The new initiative would be a constitutional amendment and lock in a funding shift for counties to pay for new local responsibilities such as housing low-level offenders and monitoring parolees.

Brown plans to continue collecting signatures for his current initiative as a back-up measure, sources said.

Fred Glass, communications director for the California Federation of Teachers, confirmed that the group is talking to the governor about possibly merging the initiatives, but said "we're not quite there yet" on a deal. He said he does not know what the sticking points are, but anticipated that an announcement could come as soon as this morning.

It's not clear where the business community will land. For weeks, Brown has touted his lack of opposition from big business groups, a fact confirmed recently when the California Chamber of Commerce and California Business Roundtable opposed the CFT plan and another rival measure by wealthy attorney Molly Munger.

But in their opposition, business groups made clear they opposed the other measures because they were either "permanent" or "virtually permanent." Brown's income tax hike extends by two more years in a nod to CFT, but that would be less palatable to business groups who took issue with the time length of the other initiatives.

While the clock is ticking for turning in petitions, Glass said collecting the signatures in time is still doable. He said he did not think it would cost much more than the typical price tag of several million dollars.

"I don't see that it would be a whole lot more," he said. "The people who would be doing it would be doing it more intensively, they'd have to hire more people, but they'd be doing it for a shorter amount of time."

Michael Arno, a veteran of the petition circulating industry, said collecting the number of signatures needed in what could turn out to be a less than 30-day window has "never been done." He estimated that it would cost $3 to $5 million, with paid signature-gatherers earning "numbers that we've never seen before" to circulate petitions.

"It's not out of the realm of possibility, it would be reliant on a compliant AG and a compliant secretary of state," he said of the turnaround for drafting and certifying the ballot language.

Arno, who is working for Munger's rival tax initiative, noted that as many as eight other ballot measure campaigns could turn in signatures for verification in the coming months. Any move by county election officials to move Brown's initiative ahead of the others would spark "howls of favoritism" from the other campaigns.

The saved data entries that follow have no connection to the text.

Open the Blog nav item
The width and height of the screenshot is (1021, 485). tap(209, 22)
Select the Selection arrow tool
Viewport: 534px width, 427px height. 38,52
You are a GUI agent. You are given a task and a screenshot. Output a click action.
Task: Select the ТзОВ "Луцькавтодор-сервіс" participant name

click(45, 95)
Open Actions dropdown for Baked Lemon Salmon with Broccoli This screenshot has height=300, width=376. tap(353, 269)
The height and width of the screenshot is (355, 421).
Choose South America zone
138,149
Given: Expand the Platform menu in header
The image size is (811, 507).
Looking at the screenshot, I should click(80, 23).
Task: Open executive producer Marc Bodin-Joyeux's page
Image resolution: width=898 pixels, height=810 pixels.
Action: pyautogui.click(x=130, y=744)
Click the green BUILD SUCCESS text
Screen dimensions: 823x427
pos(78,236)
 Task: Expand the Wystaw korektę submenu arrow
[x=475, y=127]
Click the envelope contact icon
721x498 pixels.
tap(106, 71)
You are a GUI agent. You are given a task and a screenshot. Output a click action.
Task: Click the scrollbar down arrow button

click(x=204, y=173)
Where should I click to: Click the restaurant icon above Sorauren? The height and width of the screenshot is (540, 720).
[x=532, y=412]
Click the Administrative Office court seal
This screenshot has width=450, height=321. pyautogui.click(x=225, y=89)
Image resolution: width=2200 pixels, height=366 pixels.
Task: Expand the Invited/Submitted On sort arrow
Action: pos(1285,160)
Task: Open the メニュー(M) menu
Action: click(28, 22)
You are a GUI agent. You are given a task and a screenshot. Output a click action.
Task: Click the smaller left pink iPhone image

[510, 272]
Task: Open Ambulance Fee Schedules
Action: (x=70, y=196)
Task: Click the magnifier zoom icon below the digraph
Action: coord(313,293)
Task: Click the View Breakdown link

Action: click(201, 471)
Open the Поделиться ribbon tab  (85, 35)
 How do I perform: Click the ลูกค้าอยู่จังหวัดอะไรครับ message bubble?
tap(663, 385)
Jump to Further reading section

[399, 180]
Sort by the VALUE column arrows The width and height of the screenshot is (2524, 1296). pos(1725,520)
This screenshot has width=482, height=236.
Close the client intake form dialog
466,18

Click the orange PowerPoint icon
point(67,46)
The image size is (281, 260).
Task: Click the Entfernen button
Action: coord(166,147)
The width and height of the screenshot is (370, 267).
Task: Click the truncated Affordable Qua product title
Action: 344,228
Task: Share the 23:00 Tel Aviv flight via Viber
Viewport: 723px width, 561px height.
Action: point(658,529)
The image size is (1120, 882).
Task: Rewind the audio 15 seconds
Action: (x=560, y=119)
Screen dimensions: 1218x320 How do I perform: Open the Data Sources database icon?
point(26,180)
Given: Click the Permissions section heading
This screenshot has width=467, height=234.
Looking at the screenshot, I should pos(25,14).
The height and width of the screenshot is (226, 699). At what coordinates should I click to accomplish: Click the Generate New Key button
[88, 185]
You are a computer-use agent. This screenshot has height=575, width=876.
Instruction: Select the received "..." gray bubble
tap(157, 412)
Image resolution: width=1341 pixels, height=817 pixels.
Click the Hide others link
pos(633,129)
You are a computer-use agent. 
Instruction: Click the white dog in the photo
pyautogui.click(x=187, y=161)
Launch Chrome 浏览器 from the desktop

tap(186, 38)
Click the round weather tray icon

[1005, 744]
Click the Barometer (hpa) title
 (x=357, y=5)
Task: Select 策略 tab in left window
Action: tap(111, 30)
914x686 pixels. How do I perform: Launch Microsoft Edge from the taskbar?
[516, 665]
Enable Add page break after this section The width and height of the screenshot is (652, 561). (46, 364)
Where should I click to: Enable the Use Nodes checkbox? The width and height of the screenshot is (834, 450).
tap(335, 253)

Fred Kimball, who is circulating petitions for the governor's initiative, said one campaign he worked for in 2010 turned in signatures on May 16 and still managed to qualify in time. He pegged the shortest circulation window he's seen at 32 days.

"The dynamics of this would be a little bit different because everyone's already here and ready to go," he said of signature gatherers already out in the field.

Kimball said he is still circulating petitions for the governor's proposal. The current rate is $1.50 a signature, the highest of all measures in the field.

Torey Van Oot contributed to this report. Post was updated at 1:25 p.m. with updated revenue figures from Senate President Pro Tem Darrell Steinberg. and at 2:36 p.m. with a statement from the CFT and the Brown's statement at 2:55.